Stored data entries
------------------------------------------------------------
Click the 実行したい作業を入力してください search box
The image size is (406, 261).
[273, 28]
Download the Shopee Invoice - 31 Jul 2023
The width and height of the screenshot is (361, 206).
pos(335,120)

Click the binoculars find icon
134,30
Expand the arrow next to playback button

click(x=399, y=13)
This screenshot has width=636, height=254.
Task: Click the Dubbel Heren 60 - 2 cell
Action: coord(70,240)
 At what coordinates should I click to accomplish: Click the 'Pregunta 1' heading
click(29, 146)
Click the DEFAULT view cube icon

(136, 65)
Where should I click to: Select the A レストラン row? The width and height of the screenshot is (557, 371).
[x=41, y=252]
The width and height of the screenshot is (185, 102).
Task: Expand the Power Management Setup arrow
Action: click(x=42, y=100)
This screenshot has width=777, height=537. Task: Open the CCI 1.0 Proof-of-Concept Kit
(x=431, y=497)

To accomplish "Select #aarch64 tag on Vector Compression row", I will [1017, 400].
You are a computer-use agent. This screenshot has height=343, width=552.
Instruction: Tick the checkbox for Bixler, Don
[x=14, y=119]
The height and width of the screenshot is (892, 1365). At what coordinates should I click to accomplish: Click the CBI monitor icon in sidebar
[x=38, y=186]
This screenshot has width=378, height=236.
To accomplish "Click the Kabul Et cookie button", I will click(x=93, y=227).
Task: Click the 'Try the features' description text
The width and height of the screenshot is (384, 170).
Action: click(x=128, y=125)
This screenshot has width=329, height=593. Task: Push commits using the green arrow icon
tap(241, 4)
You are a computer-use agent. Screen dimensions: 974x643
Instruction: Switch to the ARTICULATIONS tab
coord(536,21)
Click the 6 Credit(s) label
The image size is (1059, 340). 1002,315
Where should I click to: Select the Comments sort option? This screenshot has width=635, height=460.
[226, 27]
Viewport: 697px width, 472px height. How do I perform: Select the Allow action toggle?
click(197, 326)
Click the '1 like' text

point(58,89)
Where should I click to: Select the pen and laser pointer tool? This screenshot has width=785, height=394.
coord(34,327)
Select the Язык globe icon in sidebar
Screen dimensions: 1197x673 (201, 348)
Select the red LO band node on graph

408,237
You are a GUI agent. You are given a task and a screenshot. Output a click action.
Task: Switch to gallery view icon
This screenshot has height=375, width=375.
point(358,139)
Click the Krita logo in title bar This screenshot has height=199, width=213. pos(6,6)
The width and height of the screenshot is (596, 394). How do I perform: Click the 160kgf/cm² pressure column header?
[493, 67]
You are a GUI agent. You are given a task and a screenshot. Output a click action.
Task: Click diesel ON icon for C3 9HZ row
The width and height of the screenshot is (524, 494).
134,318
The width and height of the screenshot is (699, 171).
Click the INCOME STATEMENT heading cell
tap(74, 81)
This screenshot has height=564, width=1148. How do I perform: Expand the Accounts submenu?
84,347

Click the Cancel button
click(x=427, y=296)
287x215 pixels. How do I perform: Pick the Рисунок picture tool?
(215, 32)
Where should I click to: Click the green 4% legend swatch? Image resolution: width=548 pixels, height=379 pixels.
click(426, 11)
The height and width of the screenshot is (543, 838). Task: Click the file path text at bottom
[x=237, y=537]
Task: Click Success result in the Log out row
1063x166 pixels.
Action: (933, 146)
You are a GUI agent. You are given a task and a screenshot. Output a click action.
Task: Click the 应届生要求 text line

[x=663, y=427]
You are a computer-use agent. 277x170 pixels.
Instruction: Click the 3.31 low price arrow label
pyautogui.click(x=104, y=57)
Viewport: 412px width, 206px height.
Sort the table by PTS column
------------------------------------------------------------
_To do:_ Working from the entries above, return all lines that contain "will".

_Response to the exercise:_
To accomplish "Select #aarch64 tag on Vector Compression row", I will [1017, 400].
To accomplish "Click the Kabul Et cookie button", I will click(x=93, y=227).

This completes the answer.